To the Editor: Oculocutaneous albinism (OCA) is an autosomal recessive disorder caused by a group of mutations related to the regulation of melanin synthesis and melanosome biogenesis. The prevalence of OCA worldwide is approximately 1 in 17,000.[1] Other than symptomatic treatment, there is no effective treatment for albinism. Due to the variability in clinical phenotypes, it is difficult to classify sub-types simply by clinical features; therefore, molecular and genetic analyses are the most reliable methods for confirming diagnosis, carrier screening, and pre-natal diagnosis.
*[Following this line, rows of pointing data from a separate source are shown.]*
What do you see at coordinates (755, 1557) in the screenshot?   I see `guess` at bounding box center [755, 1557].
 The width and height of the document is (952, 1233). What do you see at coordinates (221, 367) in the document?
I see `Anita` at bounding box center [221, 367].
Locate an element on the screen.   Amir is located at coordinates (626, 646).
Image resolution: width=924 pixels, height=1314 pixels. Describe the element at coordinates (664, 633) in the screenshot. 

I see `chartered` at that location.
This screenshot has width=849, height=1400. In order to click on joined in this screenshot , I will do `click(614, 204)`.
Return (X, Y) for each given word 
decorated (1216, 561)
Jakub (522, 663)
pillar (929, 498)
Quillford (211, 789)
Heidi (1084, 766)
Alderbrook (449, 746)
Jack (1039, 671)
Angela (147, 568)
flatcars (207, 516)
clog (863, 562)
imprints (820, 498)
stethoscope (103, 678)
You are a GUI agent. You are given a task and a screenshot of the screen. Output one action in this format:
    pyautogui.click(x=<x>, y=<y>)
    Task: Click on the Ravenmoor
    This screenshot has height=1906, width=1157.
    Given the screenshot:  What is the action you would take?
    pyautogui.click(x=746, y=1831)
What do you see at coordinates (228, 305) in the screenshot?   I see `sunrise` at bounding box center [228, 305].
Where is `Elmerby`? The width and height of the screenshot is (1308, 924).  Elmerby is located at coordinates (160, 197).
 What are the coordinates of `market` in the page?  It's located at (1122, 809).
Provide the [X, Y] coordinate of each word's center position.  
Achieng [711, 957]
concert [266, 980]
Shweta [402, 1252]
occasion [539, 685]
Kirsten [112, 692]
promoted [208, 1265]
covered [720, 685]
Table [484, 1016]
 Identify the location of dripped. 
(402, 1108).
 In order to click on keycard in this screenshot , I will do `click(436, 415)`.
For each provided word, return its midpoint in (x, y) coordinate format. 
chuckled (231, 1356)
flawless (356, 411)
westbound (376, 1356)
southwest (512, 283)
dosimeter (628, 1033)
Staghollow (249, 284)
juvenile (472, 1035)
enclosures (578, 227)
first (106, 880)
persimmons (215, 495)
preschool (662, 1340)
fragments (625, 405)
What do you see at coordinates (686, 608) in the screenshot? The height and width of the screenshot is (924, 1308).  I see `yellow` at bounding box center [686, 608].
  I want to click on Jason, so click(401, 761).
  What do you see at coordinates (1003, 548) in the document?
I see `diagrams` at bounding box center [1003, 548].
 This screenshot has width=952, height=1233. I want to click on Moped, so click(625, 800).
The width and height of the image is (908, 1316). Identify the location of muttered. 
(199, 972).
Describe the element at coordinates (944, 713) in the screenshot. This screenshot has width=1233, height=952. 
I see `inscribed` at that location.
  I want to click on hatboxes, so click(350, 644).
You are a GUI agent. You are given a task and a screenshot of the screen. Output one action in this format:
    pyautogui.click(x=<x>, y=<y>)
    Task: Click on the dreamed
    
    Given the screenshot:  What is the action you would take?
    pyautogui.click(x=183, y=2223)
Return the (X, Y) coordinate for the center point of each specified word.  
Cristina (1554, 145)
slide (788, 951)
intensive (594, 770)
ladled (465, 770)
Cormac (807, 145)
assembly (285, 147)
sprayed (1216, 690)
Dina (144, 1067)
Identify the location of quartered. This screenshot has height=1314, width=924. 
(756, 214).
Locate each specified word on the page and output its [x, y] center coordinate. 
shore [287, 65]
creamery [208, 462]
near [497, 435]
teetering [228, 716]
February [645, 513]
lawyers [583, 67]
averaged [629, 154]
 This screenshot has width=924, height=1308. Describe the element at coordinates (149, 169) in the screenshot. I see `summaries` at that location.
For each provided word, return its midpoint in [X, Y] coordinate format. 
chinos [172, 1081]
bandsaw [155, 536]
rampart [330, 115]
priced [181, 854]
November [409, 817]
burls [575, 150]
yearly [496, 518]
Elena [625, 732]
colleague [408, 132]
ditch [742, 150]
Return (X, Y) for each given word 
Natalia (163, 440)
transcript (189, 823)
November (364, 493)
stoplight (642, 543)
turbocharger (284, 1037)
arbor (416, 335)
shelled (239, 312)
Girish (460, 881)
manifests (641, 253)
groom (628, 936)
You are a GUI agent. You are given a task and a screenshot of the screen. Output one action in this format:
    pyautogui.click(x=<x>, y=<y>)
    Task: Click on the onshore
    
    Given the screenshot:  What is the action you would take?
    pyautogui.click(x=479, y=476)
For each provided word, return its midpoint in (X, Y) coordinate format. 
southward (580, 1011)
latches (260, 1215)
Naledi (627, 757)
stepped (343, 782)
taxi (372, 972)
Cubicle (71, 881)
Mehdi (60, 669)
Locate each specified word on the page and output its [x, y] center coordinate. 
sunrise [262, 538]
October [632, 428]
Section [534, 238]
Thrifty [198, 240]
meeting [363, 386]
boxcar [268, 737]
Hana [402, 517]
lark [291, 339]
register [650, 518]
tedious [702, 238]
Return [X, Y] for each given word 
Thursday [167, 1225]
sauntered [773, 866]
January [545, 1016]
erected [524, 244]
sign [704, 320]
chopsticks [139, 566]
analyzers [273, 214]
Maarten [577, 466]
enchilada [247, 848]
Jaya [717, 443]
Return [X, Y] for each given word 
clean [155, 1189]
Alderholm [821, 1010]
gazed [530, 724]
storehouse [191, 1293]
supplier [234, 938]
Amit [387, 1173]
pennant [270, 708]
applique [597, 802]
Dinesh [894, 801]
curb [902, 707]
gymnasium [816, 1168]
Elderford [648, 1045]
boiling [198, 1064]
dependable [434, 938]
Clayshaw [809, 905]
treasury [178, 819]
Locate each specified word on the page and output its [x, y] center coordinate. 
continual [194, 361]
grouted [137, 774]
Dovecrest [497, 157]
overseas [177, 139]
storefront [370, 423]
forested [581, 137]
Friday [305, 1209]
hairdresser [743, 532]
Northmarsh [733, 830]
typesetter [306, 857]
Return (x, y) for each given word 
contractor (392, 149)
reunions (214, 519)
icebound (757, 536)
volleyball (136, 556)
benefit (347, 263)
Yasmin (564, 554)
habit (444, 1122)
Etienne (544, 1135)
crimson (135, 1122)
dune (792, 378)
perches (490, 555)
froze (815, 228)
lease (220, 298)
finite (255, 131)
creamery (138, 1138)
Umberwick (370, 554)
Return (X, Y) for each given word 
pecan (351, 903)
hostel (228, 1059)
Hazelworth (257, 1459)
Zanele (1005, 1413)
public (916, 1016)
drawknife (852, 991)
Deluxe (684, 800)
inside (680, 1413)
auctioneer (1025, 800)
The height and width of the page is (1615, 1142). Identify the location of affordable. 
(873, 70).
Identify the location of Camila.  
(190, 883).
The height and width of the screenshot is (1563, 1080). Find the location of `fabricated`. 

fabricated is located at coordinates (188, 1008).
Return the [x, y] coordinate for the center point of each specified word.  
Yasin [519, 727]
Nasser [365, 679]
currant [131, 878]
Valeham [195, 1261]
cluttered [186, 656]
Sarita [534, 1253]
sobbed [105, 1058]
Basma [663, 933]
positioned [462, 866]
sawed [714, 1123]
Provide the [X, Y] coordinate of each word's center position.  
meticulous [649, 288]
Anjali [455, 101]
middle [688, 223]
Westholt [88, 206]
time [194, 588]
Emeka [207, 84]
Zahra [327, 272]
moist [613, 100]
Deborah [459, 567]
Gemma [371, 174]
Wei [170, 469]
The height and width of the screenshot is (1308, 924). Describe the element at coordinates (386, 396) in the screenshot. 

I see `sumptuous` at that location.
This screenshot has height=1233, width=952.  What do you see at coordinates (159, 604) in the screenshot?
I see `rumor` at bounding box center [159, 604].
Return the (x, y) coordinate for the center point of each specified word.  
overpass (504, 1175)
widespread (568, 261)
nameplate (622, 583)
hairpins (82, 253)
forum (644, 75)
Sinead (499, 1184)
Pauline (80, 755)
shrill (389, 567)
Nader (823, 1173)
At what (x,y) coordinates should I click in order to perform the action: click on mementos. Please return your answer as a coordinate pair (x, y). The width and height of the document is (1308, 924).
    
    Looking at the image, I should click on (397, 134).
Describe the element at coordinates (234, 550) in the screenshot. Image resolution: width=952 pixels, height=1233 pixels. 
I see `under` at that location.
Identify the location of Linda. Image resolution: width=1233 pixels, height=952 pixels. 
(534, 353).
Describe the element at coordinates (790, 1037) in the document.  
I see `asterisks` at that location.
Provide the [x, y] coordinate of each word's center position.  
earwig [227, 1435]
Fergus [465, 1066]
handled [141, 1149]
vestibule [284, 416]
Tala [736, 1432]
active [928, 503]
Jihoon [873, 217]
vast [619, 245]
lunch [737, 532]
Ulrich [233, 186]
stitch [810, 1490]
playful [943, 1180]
With the development of gene detection technology, most albinism patients can be diagnosed and classified by Sanger sequencing or high-throughput sequencing (“next-generation” sequencing technology [NGS]).[2,3] However, these traditional detection methods cannot detect the second mutation in some patients, which are called uncharacterized mutations. One source of these uncharacterized mutations is the gene copy number variations (CNVs) caused by a large deletion or duplication of genomic segments. Multiplex ligation-dependent probe amplification (MLPA) was first reported in 2002 to detect CNVs, including small intra-genic rearrangements.[4]
A total of 12 unrelated patients with OCA were selected for this study who had only one allelic point mutation detectable by Sanger sequencing or NGS in either the tyrosinase (TYR) or oculocutaneous albinism II (OCA2) gene. In some cases, the NGS data hinted at large heterozygous deletions. All patients in this study exhibited different degrees of hypopigmentation in the skin, hair, and iris, accompanied by nystagmus, photophobia, and visual impairment. The unaffected family members presented with normal pigmentation.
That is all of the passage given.